**** Extracted entries
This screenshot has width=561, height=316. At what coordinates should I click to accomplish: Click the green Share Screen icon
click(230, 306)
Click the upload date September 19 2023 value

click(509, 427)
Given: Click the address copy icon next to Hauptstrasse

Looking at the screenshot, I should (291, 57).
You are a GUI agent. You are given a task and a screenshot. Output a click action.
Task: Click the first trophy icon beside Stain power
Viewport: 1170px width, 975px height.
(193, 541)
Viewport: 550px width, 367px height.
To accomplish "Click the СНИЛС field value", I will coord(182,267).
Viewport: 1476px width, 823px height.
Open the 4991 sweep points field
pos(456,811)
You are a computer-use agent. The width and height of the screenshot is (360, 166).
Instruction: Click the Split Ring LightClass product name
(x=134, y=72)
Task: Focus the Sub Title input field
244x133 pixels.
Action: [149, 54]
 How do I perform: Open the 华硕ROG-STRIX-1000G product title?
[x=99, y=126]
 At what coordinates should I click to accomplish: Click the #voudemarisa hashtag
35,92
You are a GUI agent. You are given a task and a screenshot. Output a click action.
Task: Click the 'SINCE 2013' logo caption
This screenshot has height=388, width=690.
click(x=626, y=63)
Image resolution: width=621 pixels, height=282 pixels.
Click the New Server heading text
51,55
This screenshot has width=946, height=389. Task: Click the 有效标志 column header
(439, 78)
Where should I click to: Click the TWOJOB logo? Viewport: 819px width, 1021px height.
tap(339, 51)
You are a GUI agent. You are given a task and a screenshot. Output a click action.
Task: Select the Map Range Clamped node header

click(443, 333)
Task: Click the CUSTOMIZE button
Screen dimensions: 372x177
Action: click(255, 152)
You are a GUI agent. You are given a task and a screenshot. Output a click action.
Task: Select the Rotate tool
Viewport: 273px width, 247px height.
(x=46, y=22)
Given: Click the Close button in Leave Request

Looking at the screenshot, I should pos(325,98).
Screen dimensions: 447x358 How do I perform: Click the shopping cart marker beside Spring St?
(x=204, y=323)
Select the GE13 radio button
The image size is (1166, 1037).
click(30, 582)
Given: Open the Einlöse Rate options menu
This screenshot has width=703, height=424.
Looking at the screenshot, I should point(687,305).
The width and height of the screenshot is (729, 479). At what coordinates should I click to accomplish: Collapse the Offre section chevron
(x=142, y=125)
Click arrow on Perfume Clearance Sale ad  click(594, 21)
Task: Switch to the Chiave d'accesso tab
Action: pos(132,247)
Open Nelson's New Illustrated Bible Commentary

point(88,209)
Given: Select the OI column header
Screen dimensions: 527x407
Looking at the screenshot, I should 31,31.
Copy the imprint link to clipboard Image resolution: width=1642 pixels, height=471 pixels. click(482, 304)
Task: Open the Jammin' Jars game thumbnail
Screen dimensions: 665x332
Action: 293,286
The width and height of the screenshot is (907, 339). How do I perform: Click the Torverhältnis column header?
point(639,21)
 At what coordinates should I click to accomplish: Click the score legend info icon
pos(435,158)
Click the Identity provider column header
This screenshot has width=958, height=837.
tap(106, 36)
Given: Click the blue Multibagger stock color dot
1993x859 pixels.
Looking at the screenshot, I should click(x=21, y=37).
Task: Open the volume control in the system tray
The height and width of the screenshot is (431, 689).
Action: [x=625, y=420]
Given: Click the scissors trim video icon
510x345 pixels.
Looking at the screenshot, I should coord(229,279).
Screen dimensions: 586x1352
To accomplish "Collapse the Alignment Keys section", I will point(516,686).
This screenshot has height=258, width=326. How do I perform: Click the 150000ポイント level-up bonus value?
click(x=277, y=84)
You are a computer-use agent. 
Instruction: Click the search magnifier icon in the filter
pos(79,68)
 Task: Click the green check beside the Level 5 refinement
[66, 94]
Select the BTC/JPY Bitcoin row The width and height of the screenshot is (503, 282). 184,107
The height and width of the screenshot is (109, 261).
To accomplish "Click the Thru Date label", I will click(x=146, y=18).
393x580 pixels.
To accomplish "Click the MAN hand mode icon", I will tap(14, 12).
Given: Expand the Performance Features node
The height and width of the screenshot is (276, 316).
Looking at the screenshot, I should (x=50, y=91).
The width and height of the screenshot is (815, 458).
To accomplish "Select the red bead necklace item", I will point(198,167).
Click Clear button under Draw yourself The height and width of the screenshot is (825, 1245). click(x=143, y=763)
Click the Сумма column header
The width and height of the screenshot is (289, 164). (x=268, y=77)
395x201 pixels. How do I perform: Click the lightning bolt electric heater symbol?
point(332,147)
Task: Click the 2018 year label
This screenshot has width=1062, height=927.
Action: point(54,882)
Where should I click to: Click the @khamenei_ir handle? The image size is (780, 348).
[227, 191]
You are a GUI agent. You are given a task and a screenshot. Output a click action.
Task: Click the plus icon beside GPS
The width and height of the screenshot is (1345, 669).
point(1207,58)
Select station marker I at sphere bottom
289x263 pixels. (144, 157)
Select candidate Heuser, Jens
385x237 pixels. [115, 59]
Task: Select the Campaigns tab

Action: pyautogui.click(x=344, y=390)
********
■ **What you have to do**
There is a line with "Copy the imprint" and a line with "The width and height of the screenshot is (815, 458)." above. Copy exactly those two lines and all lines between them, with nothing else.

■ **Response for this exercise**
Copy the imprint link to clipboard Image resolution: width=1642 pixels, height=471 pixels. click(482, 304)
Task: Open the Jammin' Jars game thumbnail
Screen dimensions: 665x332
Action: 293,286
The width and height of the screenshot is (907, 339). How do I perform: Click the Torverhältnis column header?
point(639,21)
 At what coordinates should I click to accomplish: Click the score legend info icon
pos(435,158)
Click the Identity provider column header
This screenshot has width=958, height=837.
tap(106, 36)
Given: Click the blue Multibagger stock color dot
1993x859 pixels.
Looking at the screenshot, I should click(x=21, y=37).
Task: Open the volume control in the system tray
The height and width of the screenshot is (431, 689).
Action: [x=625, y=420]
Given: Click the scissors trim video icon
510x345 pixels.
Looking at the screenshot, I should coord(229,279).
Screen dimensions: 586x1352
To accomplish "Collapse the Alignment Keys section", I will point(516,686).
This screenshot has height=258, width=326. How do I perform: Click the 150000ポイント level-up bonus value?
click(x=277, y=84)
You are a computer-use agent. 
Instruction: Click the search magnifier icon in the filter
pos(79,68)
 Task: Click the green check beside the Level 5 refinement
[66, 94]
Select the BTC/JPY Bitcoin row The width and height of the screenshot is (503, 282). 184,107
The height and width of the screenshot is (109, 261).
To accomplish "Click the Thru Date label", I will click(x=146, y=18).
393x580 pixels.
To accomplish "Click the MAN hand mode icon", I will tap(14, 12).
Given: Expand the Performance Features node
The height and width of the screenshot is (276, 316).
Looking at the screenshot, I should (x=50, y=91).
The width and height of the screenshot is (815, 458).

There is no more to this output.